● **Instructions to follow**
Lines before the one containing "1280x885 pixels. At" are not wanted; restate the rest below word for word, through the last line, but drop any pictures.

Saved entries

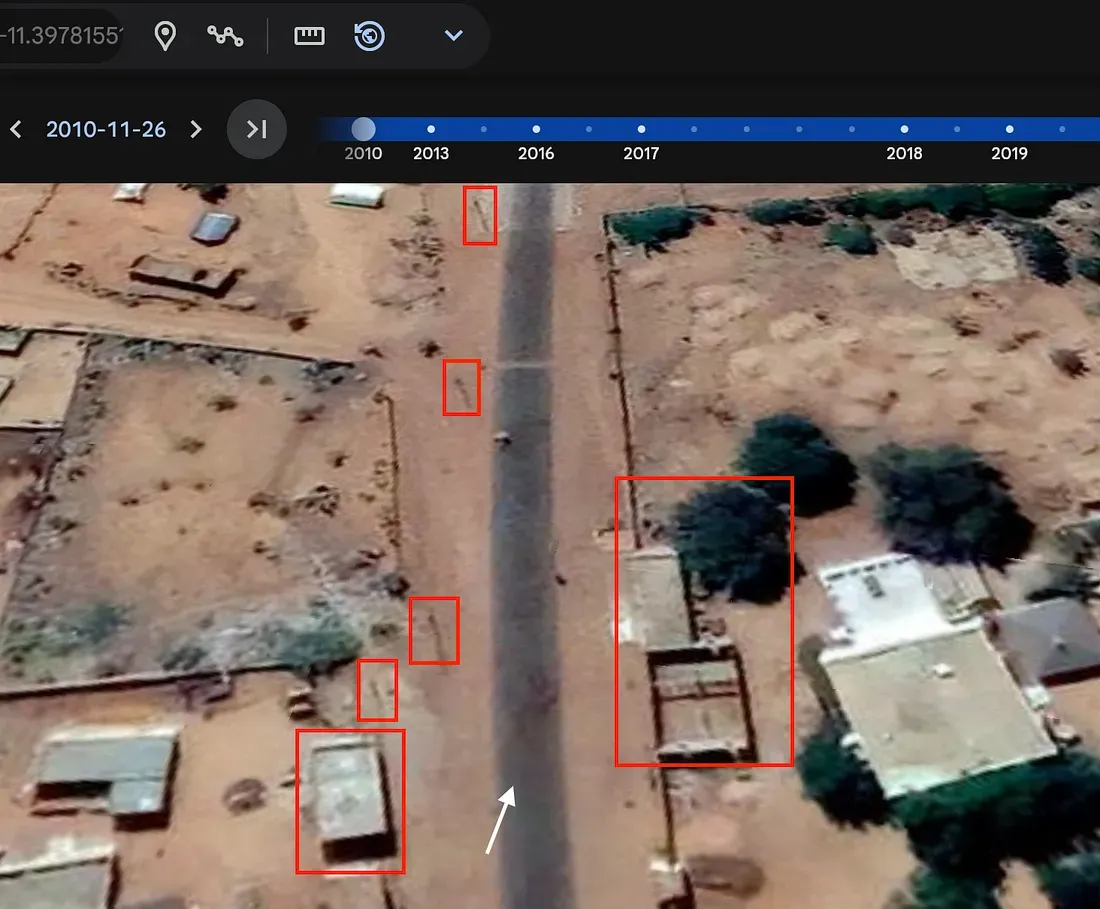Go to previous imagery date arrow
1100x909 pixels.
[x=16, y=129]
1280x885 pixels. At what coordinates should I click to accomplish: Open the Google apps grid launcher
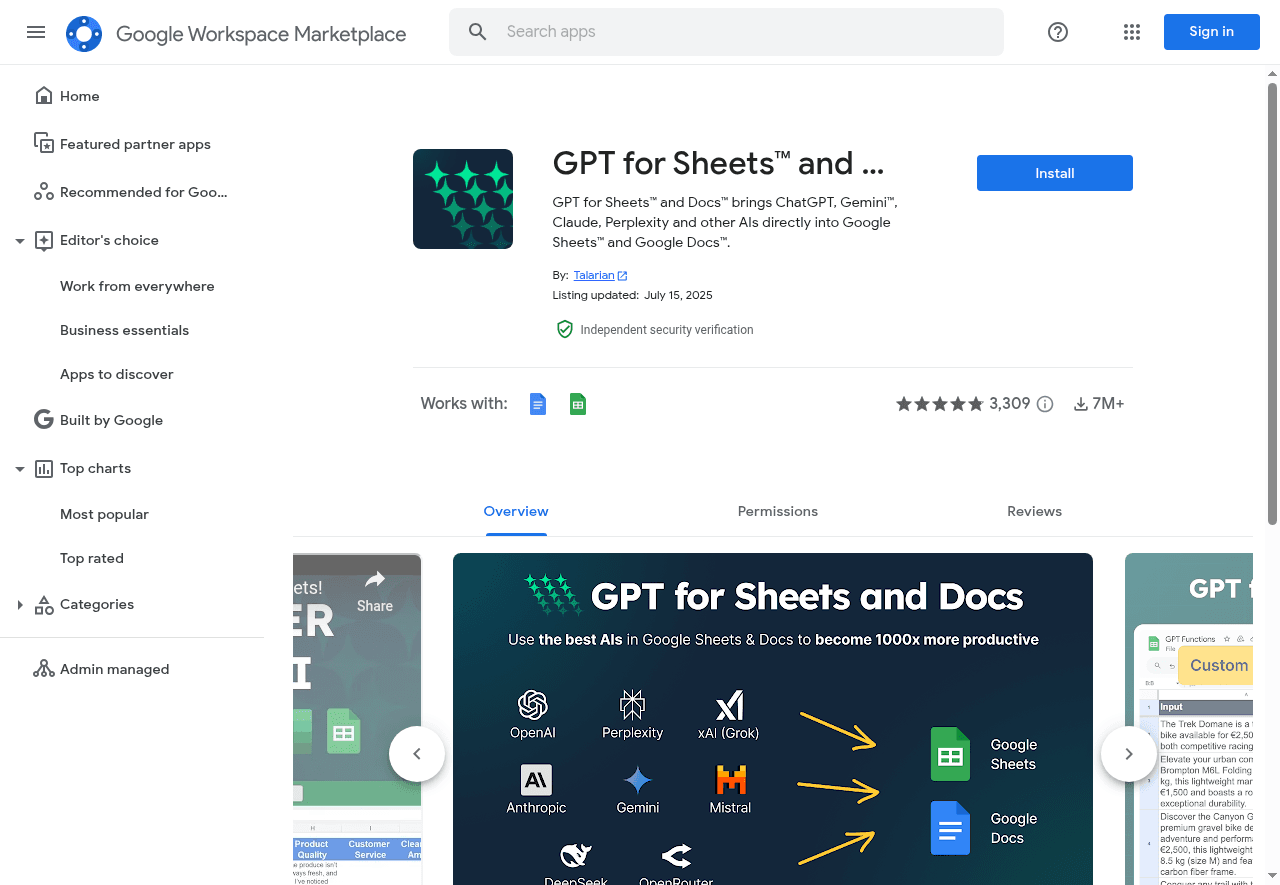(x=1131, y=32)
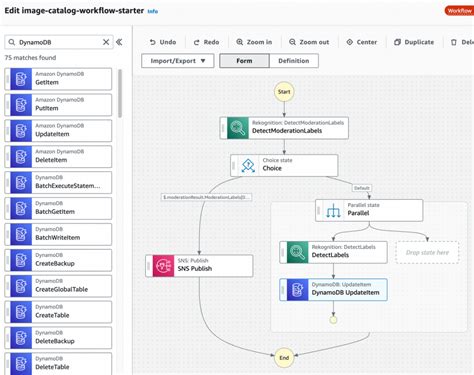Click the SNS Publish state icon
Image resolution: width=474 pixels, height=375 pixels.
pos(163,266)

● **Exercise solution**
1280x885 pixels. At what coordinates should I click to accomplish: Open the Google apps grid launcher
(x=1131, y=32)
Click the SNS Publish state icon
Image resolution: width=474 pixels, height=375 pixels.
pos(163,266)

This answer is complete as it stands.